Do I just leave it as is? And if I do that, what to do if and when kids enter the picture?

The only thing I know for sure is that professionally and educationally, my name will remain the same- it is the name on my diploma and the name on the publications I have and will have…

It doesn’t seem fair that I have to think about such things while Jordan gets off with no thought about it at all…

So I’m opening it up to you folks…what do you think? What are/were your reasons for changing or staying the same? I’m mostly just curious as to what other people think. If all else fails, perhaps we’ll have a bowl-off.

6 comments:

Dr. Papa said...

A bowl-off! What a great idea. Or a lottery. Whoever wins gets to decide for you. Are there only 2 choices?

When your mum and I got married, we were going to change both our names to a hyphenated one. We never "got around to it." Then you were born and we decided to make one of your middle names the same as if we had done the hyphenated thing. Can you imagine trying to decide now whether to drop one of the hypenations and add another?

I think it is really important for you to do what feels best for you. Some people will always call you by your present last name. When you go out professionally with Jordan, you will be Mrs. Jordan. If you get to where you want to be, whenever he goes out with you into your professional arena, he'll be Mr. Kristen.

Your aunt didn't hyphenate, but added Tim's last name and now she still goes by both.

I know lots who hyphenated when they got married (around the time your mum and I did) and they have dropped the maiden name.

It comes down to what is important to you and what feels right. You won't be insulting me if you do or don't drop your present last name or add Jordan's. I have always wanted you to be your own person. It looks like that's a goal that you have achieved for me.

Thanks! You'll do what you need to do!

thephoenixnyc said...

I am a proponent of changing the name. Ist part of subsuming oneself into a single entity.

kdhill said...

I prefer the usually unexplored option that best represents, IMO, what is actually happening in the marriage - combine them. You become one yet retain part of your individual identity.

The benefits are plentiful:
> doesn't seem patriarchal or defiant
>the guy doesn't get off the hook
>no pesky hyphens
>both families are honoured (and potentially annoyed)
>everyone's confused

Moultgard
Tronsdan
Moultrons
Tronsmoult

Or just use the letters to create an entirely new name:

Jordan and Kristen Outsmartgod

The possibilities are endless.

Hez said...

I would add it... I consider myself "special" because I have four names instead of just boring ole three. Imagine having five? How cool! (Mind you aren't I always trying to find things to make me "special"?)

OR, like you suggested, go by your own in for school, work etc, and then whenever you feel like it, throw his name in there for fun. At a church function, when you're making appointments, on your police record to name a few of such situations.
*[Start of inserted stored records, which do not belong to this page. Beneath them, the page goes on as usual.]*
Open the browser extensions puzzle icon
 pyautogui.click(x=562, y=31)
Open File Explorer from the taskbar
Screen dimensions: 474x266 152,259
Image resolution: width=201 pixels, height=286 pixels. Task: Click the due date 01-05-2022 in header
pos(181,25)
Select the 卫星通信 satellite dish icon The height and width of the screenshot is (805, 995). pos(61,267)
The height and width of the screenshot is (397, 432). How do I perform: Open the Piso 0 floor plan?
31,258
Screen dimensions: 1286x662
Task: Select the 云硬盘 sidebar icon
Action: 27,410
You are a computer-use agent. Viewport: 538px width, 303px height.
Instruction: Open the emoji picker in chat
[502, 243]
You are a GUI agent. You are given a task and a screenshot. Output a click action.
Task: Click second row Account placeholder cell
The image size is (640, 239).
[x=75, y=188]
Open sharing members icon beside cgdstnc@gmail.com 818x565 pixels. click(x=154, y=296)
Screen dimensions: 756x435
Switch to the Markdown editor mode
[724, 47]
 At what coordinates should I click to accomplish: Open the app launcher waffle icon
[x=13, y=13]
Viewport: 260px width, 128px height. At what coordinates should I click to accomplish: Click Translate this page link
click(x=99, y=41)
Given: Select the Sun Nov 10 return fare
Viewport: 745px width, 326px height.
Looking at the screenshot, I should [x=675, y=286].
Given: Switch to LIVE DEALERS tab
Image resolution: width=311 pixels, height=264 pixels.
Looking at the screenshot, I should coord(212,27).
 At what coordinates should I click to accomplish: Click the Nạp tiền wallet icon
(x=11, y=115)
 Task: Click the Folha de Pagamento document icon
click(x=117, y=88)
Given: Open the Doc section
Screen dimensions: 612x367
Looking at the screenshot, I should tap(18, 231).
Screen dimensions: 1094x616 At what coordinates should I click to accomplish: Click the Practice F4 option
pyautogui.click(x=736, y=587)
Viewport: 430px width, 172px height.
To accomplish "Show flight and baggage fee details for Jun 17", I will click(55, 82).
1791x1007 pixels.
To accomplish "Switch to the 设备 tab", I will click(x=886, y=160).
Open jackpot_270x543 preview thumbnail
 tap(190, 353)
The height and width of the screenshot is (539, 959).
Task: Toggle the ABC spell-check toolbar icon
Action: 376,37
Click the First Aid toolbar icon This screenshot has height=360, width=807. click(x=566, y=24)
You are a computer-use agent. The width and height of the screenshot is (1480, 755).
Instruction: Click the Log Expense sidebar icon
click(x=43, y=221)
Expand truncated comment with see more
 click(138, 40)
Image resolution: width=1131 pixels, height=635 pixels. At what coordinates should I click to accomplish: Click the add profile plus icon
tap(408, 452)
But in all seriousness, what I would think about it whether or not you want the same name as your kids, and if you do, what name would that be... For me, I definitely want the same name as my kids, so if I take the husband's name, then the kids will have that one, if I keep my own, then sorry dude the kids get that one too.

But that's just me.

lu said...

ah, the great name debate.

as you can imagine i will stick with my own, but i think that is more because i have adopted my rather unique last name as part of my identity. my mom raised two kids with the same name as her and two kids with a different last name and it is something i have always thought about so if i don't have answer for you, you can know that i am pondering the same things.

you could always pull the spanish thing and add his name to yours, then give your kids both and then any females drop your name and add their husband's but all male children keep both your names... sounds confusing but might work.

you could even spanish-ify your names to something like moltenez and tronsgardamente!

--Nathan-- said...

i agree with the morph name. i especially enjoy the thought of refering to you two as the Moltgards. another suggestion is to go the way of Madonna or Cher, just lose the last name all together.